_What to do_
Turn the records below, everything from the line containing "Noticias (748, 33)" down to the end, into a Markdown table with the columns Row and Entry. Number each line in Row and skip any blank lines.

_Source records_

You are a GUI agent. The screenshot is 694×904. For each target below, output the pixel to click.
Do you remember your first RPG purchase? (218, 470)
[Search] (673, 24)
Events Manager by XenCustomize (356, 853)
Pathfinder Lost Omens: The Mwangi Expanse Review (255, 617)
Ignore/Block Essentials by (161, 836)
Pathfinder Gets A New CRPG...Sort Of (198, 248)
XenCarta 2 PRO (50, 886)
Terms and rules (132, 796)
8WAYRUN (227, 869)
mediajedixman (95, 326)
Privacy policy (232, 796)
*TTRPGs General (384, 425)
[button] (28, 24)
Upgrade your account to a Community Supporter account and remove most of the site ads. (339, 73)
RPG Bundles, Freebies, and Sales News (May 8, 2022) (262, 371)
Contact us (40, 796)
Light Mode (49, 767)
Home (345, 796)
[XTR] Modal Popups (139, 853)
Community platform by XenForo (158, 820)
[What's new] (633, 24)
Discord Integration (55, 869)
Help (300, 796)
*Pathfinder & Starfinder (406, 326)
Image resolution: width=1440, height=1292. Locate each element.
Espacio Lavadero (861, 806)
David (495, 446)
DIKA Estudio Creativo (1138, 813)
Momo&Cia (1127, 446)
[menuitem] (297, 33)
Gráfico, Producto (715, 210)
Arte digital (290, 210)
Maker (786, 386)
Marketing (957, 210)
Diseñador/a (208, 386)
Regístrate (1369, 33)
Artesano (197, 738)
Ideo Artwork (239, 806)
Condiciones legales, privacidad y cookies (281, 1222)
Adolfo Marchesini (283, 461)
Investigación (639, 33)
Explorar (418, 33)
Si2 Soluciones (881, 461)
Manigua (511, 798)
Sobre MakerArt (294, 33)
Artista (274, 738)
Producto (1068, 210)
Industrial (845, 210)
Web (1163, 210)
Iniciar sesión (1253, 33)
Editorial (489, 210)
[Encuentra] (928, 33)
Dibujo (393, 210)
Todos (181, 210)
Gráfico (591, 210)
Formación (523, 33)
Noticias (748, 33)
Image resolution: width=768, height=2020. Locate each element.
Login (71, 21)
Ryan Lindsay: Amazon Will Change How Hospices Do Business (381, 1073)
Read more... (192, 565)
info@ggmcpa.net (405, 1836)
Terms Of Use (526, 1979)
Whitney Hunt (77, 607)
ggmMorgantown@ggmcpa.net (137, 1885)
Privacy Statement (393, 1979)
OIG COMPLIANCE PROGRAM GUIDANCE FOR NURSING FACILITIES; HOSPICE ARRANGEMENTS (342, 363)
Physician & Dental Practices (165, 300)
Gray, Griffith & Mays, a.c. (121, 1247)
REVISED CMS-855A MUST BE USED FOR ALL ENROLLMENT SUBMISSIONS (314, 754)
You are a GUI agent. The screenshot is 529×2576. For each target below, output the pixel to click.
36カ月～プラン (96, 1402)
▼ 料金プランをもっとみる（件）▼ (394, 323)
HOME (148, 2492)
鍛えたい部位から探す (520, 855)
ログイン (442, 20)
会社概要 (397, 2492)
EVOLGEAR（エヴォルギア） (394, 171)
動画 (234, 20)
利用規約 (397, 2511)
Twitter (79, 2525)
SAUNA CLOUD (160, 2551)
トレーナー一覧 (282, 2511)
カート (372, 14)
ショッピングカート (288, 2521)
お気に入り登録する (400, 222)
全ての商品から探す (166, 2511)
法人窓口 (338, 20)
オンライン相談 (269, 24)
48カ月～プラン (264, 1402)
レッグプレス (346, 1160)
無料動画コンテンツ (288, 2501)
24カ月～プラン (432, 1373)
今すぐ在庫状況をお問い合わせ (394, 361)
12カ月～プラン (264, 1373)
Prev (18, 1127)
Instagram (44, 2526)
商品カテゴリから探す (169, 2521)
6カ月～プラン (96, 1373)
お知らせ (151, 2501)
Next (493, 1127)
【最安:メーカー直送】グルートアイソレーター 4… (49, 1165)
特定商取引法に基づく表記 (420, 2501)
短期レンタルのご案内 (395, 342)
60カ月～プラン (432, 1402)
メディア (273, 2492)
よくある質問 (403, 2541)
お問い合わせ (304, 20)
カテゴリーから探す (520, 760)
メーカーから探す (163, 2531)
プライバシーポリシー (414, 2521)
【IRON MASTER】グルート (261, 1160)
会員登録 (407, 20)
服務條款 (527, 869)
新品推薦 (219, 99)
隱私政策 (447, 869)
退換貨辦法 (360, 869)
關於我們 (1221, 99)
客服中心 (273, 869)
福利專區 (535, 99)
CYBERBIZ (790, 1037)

_Finished answer_
| Row | Entry |
|---|---|
| 1 | Noticias (748, 33) |
| 2 | Image resolution: width=768, height=2020. Locate each element. |
| 3 | Login (71, 21) |
| 4 | Ryan Lindsay: Amazon Will Change How Hospices Do Business (381, 1073) |
| 5 | Read more... (192, 565) |
| 6 | info@ggmcpa.net (405, 1836) |
| 7 | Terms Of Use (526, 1979) |
| 8 | Whitney Hunt (77, 607) |
| 9 | ggmMorgantown@ggmcpa.net (137, 1885) |
| 10 | Privacy Statement (393, 1979) |
| 11 | OIG COMPLIANCE PROGRAM GUIDANCE FOR NURSING FACILITIES; HOSPICE ARRANGEMENTS (342, 363) |
| 12 | Physician & Dental Practices (165, 300) |
| 13 | Gray, Griffith & Mays, a.c. (121, 1247) |
| 14 | REVISED CMS-855A MUST BE USED FOR ALL ENROLLMENT SUBMISSIONS (314, 754) |
| 15 | You are a GUI agent. The screenshot is 529×2576. For each target below, output the pixel to click. |
| 16 | 36カ月～プラン (96, 1402) |
| 17 | ▼ 料金プランをもっとみる（件）▼ (394, 323) |
| 18 | HOME (148, 2492) |
| 19 | 鍛えたい部位から探す (520, 855) |
| 20 | ログイン (442, 20) |
| 21 | 会社概要 (397, 2492) |
| 22 | EVOLGEAR（エヴォルギア） (394, 171) |
| 23 | 動画 (234, 20) |
| 24 | 利用規約 (397, 2511) |
| 25 | Twitter (79, 2525) |
| 26 | SAUNA CLOUD (160, 2551) |
| 27 | トレーナー一覧 (282, 2511) |
| 28 | カート (372, 14) |
| 29 | ショッピングカート (288, 2521) |
| 30 | お気に入り登録する (400, 222) |
| 31 | 全ての商品から探す (166, 2511) |
| 32 | 法人窓口 (338, 20) |
| 33 | オンライン相談 (269, 24) |
| 34 | 48カ月～プラン (264, 1402) |
| 35 | レッグプレス (346, 1160) |
| 36 | 無料動画コンテンツ (288, 2501) |
| 37 | 24カ月～プラン (432, 1373) |
| 38 | 今すぐ在庫状況をお問い合わせ (394, 361) |
| 39 | 12カ月～プラン (264, 1373) |
| 40 | Prev (18, 1127) |
| 41 | Instagram (44, 2526) |
| 42 | 商品カテゴリから探す (169, 2521) |
| 43 | 6カ月～プラン (96, 1373) |
| 44 | お知らせ (151, 2501) |
| 45 | Next (493, 1127) |
| 46 | 【最安:メーカー直送】グルートアイソレーター 4… (49, 1165) |
| 47 | 特定商取引法に基づく表記 (420, 2501) |
| 48 | 短期レンタルのご案内 (395, 342) |
| 49 | 60カ月～プラン (432, 1402) |
| 50 | メディア (273, 2492) |
| 51 | よくある質問 (403, 2541) |
| 52 | お問い合わせ (304, 20) |
| 53 | カテゴリーから探す (520, 760) |
| 54 | メーカーから探す (163, 2531) |
| 55 | プライバシーポリシー (414, 2521) |
| 56 | 【IRON MASTER】グルート (261, 1160) |
| 57 | 会員登録 (407, 20) |
| 58 | 服務條款 (527, 869) |
| 59 | 新品推薦 (219, 99) |
| 60 | 隱私政策 (447, 869) |
| 61 | 退換貨辦法 (360, 869) |
| 62 | 關於我們 (1221, 99) |
| 63 | 客服中心 (273, 869) |
| 64 | 福利專區 (535, 99) |
| 65 | CYBERBIZ (790, 1037) |